Sunday, 28 January 2018

70 lakhs jobs in 2017 - a blatant bluff



Prof Pulak Ghosh and Dr Soumya Kanti Ghosh created a minor storm when they claimed that 70 lakh new ‘payroll’ jobs will be created in India in the organised sector in 2017-18. They reported that the EPFO manages a corpus of over Rs 11 lakh crore for its 550 lakh subscribers. According to the authors, 45.4 lakh new subscribers in the age band 18-25 years had enrolled under the EPFO in 2016-17 and started making their monthly contributions to the Fund. They also found that 36.8 lakh new subscribers in the same age band had enrolled between April and November 2017 and, therefore, they estimated that, for the full year 2017-18, 55.2 lakh new subscribers would be enrolled.
  • Seventy lakh new jobs is a claim that will take one’s breath away. The total ‘payroll’ stock as on March 31, 2017, was 919 lakh. It has taken the country 70 years to create a ‘payroll’ stock of 919 lakh jobs but, miraculously, in just 12 months, the country will generate 70 lakh new ‘payroll’ jobs — that is nearly 7.5 per cent of the current stock!
  • By comparison, China with a GDP five times that of India, adds about 150 lakh jobs a year.
  • If organised sector that employs 20 or more persons can generate 55 lakh new jobs in a year that qualified for enrollment under the EPFO, then we can declare that India has truly and comprehensively slain the demon of unemployment!
  • If we assume that for every ‘payroll’ job counted by the authors there will be another job created in the informal sectors, then the count will rise to 140 lakh in 2017-18. According to the Ghoshs’ report, 150 lakh persons enter the labour force every year of which 66 lakh is skilled manpower. Soon, the problem will not be joblessness but lack of jobseekers!
  • The authors also pointed out that the limited data available in the public domain indicated that the number of contributing members in the EPFO grew by 7% in 2014-15 and 8% in 2015-16 but, according to the Ghoshs’ report, the number jumped by 20% in 2016-17 and by a further 23% up to December 2017.
  • The EPFO data indicates that the number of contributing members decreased from 4.62 crore in July to 4.38 crore in September this year (2017).
  • The PM Modi referred to the MUDRA scheme and said “over 31 million loans have been sanctioned to entrepreneurs. Even if conservatively each enterprise creates one sustainable job, this initiative itself amounts to 31 million new jobs.” Alas!
  • It seems Modi is intentionally confusing by mixing up self employment' as jobs and misleading. While a 'job' is certain, regular and reasonably secure, self employment is not. What we are talking about is jobs in formal sector.
  • If we equate self employed, under employed and casual employed as job holders, then there is neither unemployment nor joblessness.
  • Labour participation rate is a ratio of all adults willing to work, whether employed or unemployed, to the total population. This ratio was 48% in Jan 2016. It fell to below 45% in Nov 2016. Now it reached 43% in July 2017. Most Indians choose not to work. Low labour participation rate hinders economic growth. Labour participation rate in China is 71%. The world average is 63%. Other major countries are Indonesia with a labour participation rate of 67%, Pakistan (54%), Nigeria (56%), Bangladesh (62%) and Philippines (65%).
  • The 70 lakh jobs claim, as claimed by Modi, is not only a misleading boast but also a blatant bluff.

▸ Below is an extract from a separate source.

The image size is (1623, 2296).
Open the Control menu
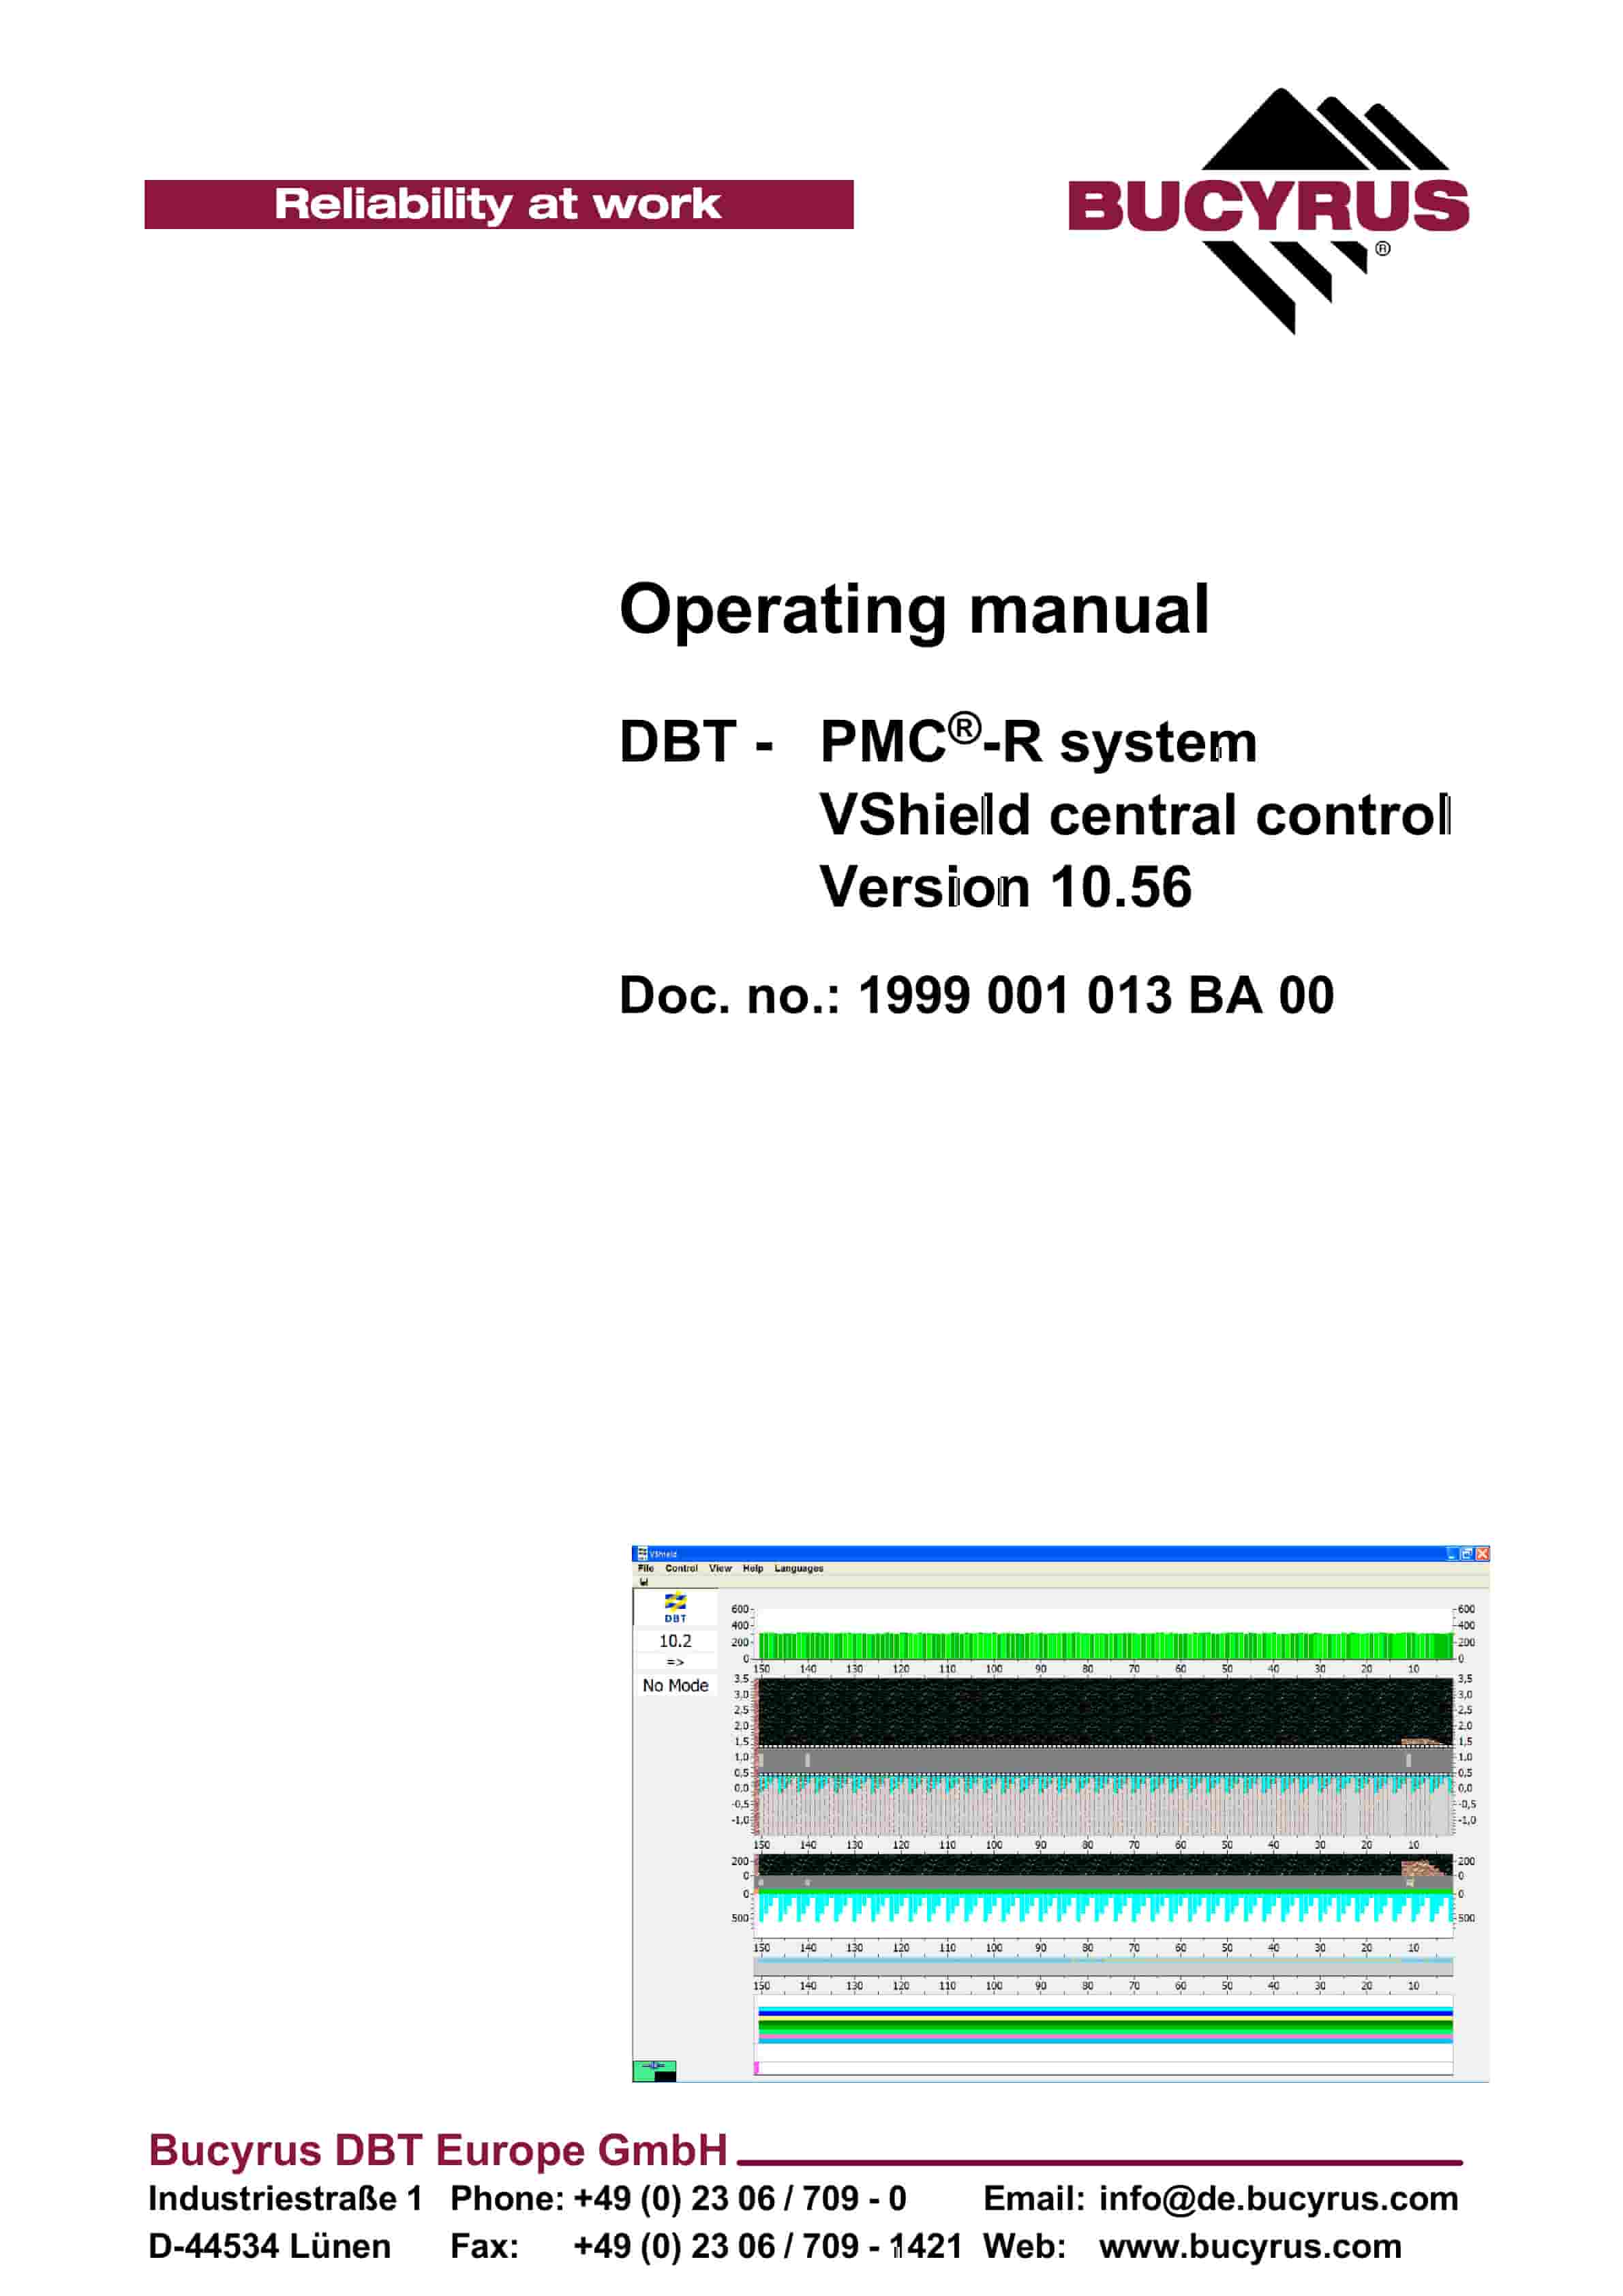[x=681, y=1568]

PM Modi’s recent assertion that a person earning Rs 200 a day by selling pakodas is also employed. The fact that the prime minister actually celebrates this kind of ’employment’ as a major success of his Mudra scheme is even more worrisome. It is not a pride that millions are managing to eke out a meagre income. Instead it should be seen as a sign of under-employment.

India is witnessing jobless economic growth during the past three years and the government doesn't know how to create jobs and hence making all false claims and propaganda. Demonetization and GST's faulty roll out have had destroyed informal sector employment. MNREGA was able to provide just 50 days of work against guarantee of 100 days. Mudra loans aimed at promoting  micro enterprises averaging Rs.43,000 is just useless and serves very little purpose. We all know that politicians speak lies, nothing but lies but we do expect Prime Minister to be truthful to the nation.